(Stored items)
== Segment start ==

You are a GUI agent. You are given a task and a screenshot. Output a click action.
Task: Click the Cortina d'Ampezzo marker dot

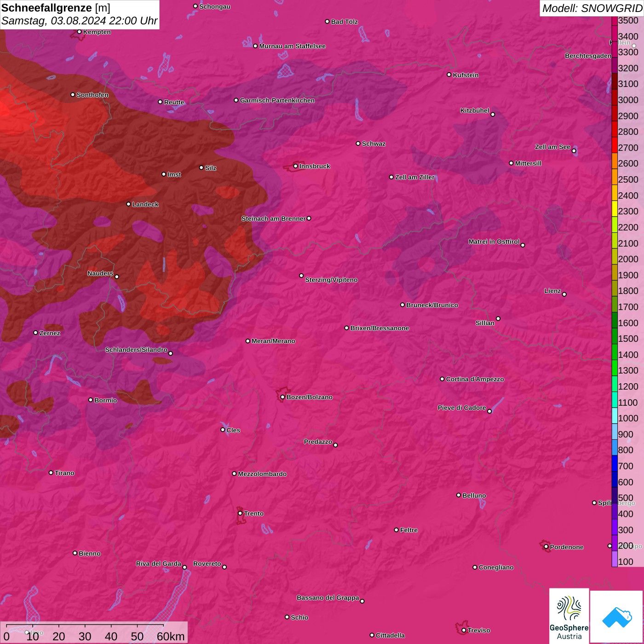click(442, 379)
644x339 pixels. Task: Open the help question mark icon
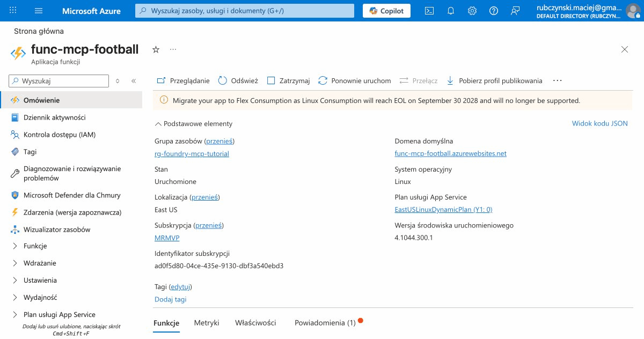coord(494,10)
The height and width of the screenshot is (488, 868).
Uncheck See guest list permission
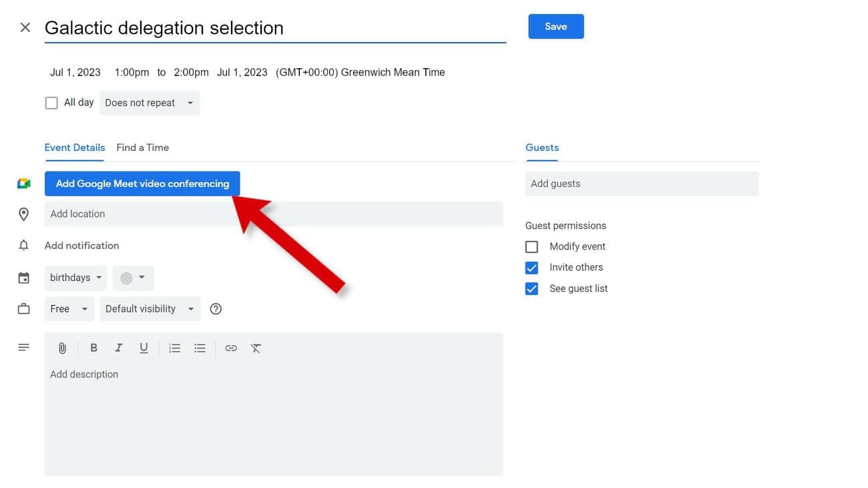pyautogui.click(x=531, y=289)
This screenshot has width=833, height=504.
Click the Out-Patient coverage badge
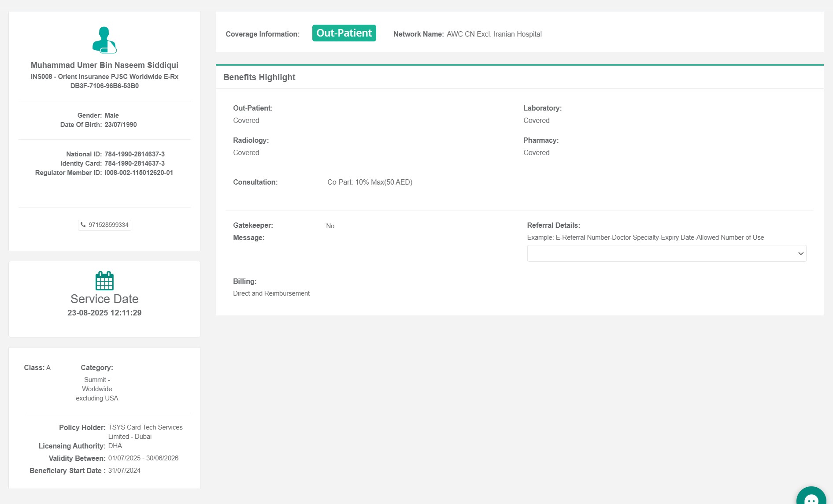point(344,33)
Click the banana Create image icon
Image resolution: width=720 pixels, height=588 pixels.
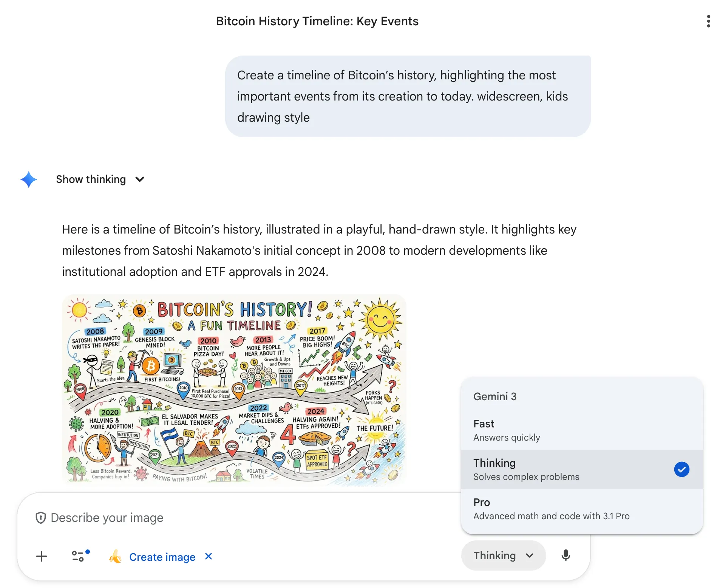(x=115, y=557)
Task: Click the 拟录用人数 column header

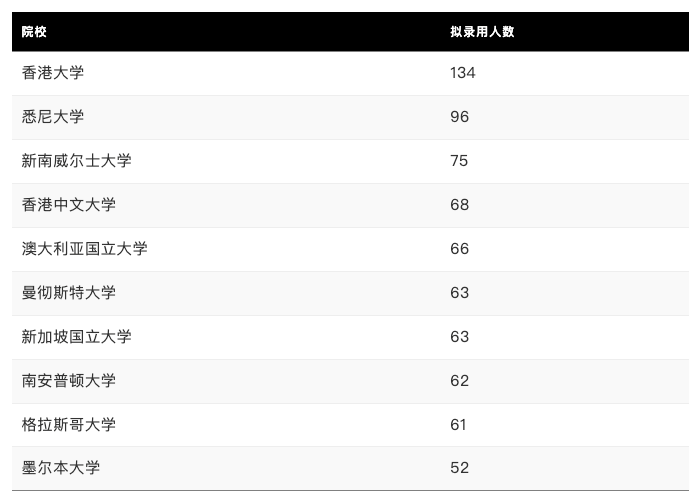Action: [x=482, y=32]
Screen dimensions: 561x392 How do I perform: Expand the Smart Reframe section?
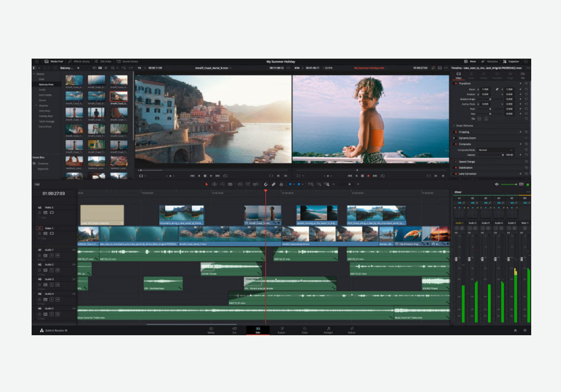(464, 125)
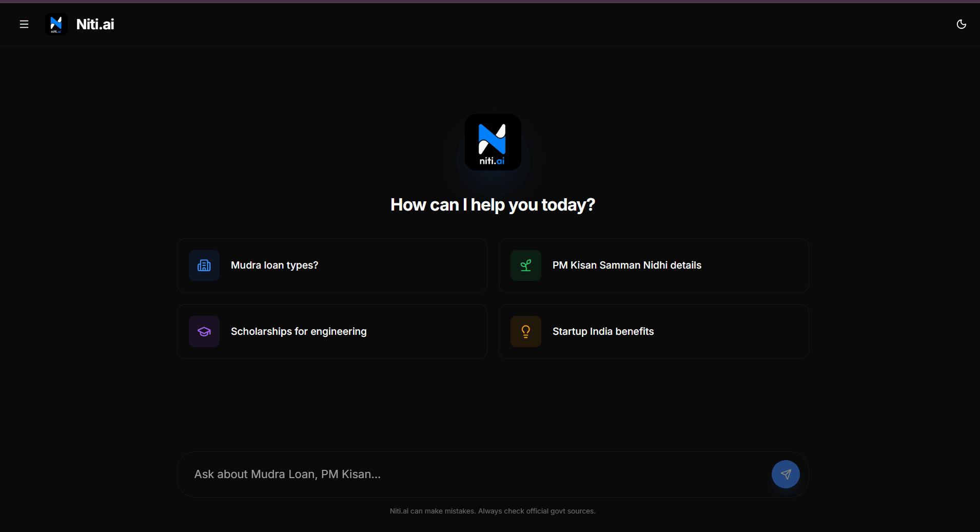Toggle theme using the moon icon

[x=961, y=24]
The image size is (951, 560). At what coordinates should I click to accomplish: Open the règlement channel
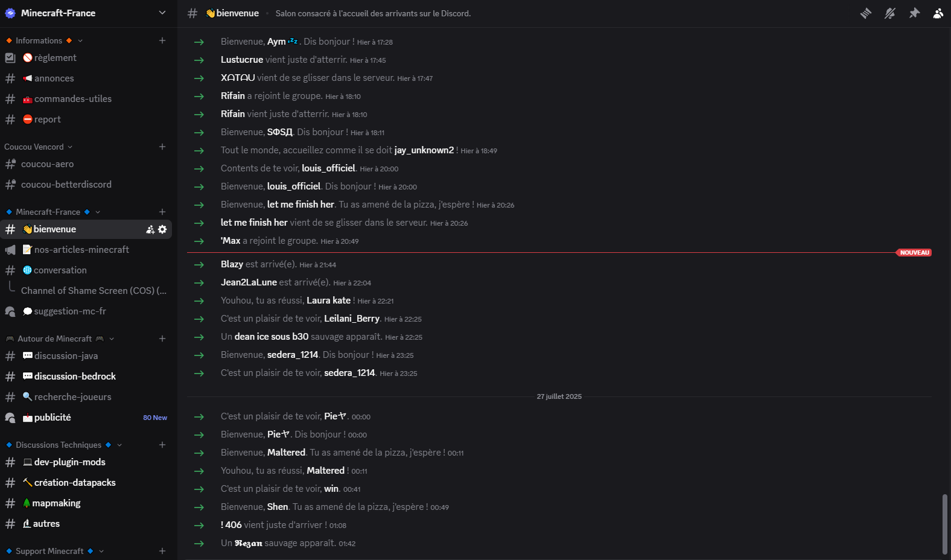pyautogui.click(x=87, y=58)
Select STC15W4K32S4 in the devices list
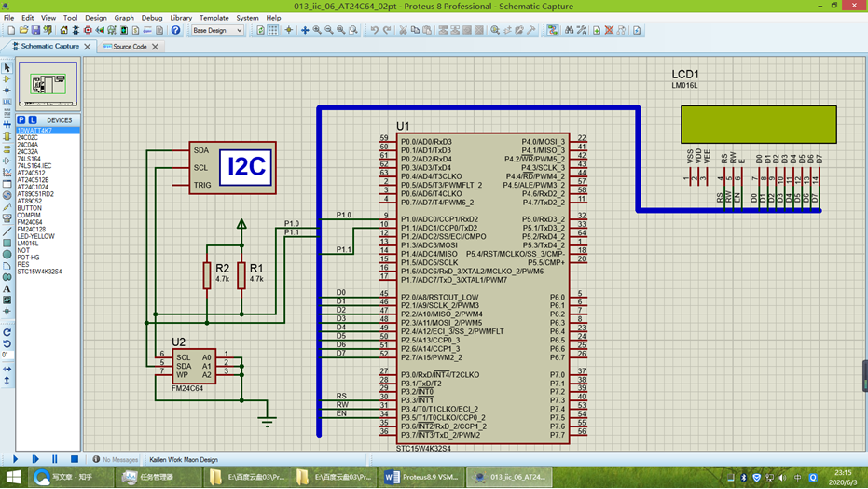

== Segment end ==

Your assignment ->
Restate the entries above word for word, and keep the pictures out.

Task output ->
You are a GUI agent. You are given a task and a screenshot. Output a click action.
Task: Click the Cortina d'Ampezzo marker dot

click(442, 379)
644x339 pixels. Task: Open the help question mark icon
coord(494,10)
The height and width of the screenshot is (488, 868).
Uncheck See guest list permission
pyautogui.click(x=531, y=289)
This screenshot has width=833, height=504.
Click the Out-Patient coverage badge
point(344,33)
Click the banana Create image icon
Image resolution: width=720 pixels, height=588 pixels.
(x=115, y=557)
Task: Click the 拟录用人数 column header

Action: [x=482, y=32]
Screen dimensions: 561x392 How do I perform: Expand the Smart Reframe section?
(464, 125)
Toggle theme using the moon icon

[x=961, y=24]
The image size is (951, 560). At what coordinates should I click to accomplish: Open the règlement channel
pyautogui.click(x=87, y=58)
Select STC15W4K32S4 in the devices list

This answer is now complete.